What is being asked:
Copy out the records so that each line matches the original.

Input for this task:

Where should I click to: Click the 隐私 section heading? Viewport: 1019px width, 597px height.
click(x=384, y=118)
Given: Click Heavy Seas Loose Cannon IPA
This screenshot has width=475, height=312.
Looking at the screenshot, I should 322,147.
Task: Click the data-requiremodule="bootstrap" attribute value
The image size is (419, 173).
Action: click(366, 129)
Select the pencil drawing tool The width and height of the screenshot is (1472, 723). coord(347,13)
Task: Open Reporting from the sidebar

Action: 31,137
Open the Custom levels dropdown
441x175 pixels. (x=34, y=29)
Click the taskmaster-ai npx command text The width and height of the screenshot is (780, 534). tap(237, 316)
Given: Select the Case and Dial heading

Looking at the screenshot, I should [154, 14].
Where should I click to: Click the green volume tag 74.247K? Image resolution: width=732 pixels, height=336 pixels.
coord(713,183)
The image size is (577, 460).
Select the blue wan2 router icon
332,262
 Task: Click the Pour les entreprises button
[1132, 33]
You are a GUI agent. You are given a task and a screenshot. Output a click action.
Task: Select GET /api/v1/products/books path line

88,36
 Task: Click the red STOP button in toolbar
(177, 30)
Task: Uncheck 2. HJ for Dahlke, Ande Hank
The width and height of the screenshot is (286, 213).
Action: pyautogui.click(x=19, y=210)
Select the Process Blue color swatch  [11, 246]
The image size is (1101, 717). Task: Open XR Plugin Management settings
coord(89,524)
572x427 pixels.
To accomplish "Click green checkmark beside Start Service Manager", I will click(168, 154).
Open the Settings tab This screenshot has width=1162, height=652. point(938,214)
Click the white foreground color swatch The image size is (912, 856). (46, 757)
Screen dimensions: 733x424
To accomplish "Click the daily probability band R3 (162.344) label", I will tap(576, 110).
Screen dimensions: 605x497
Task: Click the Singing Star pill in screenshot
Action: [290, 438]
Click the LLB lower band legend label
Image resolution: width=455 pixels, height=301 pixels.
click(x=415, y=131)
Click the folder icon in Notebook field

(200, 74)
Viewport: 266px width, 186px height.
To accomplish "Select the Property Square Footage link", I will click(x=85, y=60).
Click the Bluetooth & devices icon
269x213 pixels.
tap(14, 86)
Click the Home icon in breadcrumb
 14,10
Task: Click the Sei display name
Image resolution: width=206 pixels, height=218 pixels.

Solved exercise:
Where should I click to: Click the 隐私 section heading? Viewport: 1019px width, 597px height.
click(x=384, y=118)
Given: Click Heavy Seas Loose Cannon IPA
This screenshot has width=475, height=312.
Looking at the screenshot, I should 322,147.
Task: Click the data-requiremodule="bootstrap" attribute value
The image size is (419, 173).
Action: click(366, 129)
Select the pencil drawing tool The width and height of the screenshot is (1472, 723). coord(347,13)
Task: Open Reporting from the sidebar

Action: 31,137
Open the Custom levels dropdown
441x175 pixels. (x=34, y=29)
Click the taskmaster-ai npx command text The width and height of the screenshot is (780, 534). tap(237, 316)
Given: Select the Case and Dial heading

Looking at the screenshot, I should [154, 14].
Where should I click to: Click the green volume tag 74.247K? Image resolution: width=732 pixels, height=336 pixels.
coord(713,183)
The image size is (577, 460).
Select the blue wan2 router icon
332,262
 Task: Click the Pour les entreprises button
[1132, 33]
You are a GUI agent. You are given a task and a screenshot. Output a click action.
Task: Select GET /api/v1/products/books path line

88,36
 Task: Click the red STOP button in toolbar
(177, 30)
Task: Uncheck 2. HJ for Dahlke, Ande Hank
The width and height of the screenshot is (286, 213).
Action: pyautogui.click(x=19, y=210)
Select the Process Blue color swatch  [11, 246]
The image size is (1101, 717). Task: Open XR Plugin Management settings
coord(89,524)
572x427 pixels.
To accomplish "Click green checkmark beside Start Service Manager", I will click(168, 154).
Open the Settings tab This screenshot has width=1162, height=652. point(938,214)
Click the white foreground color swatch The image size is (912, 856). (46, 757)
Screen dimensions: 733x424
To accomplish "Click the daily probability band R3 (162.344) label", I will tap(576, 110).
Screen dimensions: 605x497
Task: Click the Singing Star pill in screenshot
Action: [290, 438]
Click the LLB lower band legend label
Image resolution: width=455 pixels, height=301 pixels.
click(x=415, y=131)
Click the folder icon in Notebook field

(200, 74)
Viewport: 266px width, 186px height.
To accomplish "Select the Property Square Footage link", I will click(x=85, y=60).
Click the Bluetooth & devices icon
269x213 pixels.
tap(14, 86)
Click the Home icon in breadcrumb
 14,10
Task: Click the Sei display name
Image resolution: width=206 pixels, height=218 pixels.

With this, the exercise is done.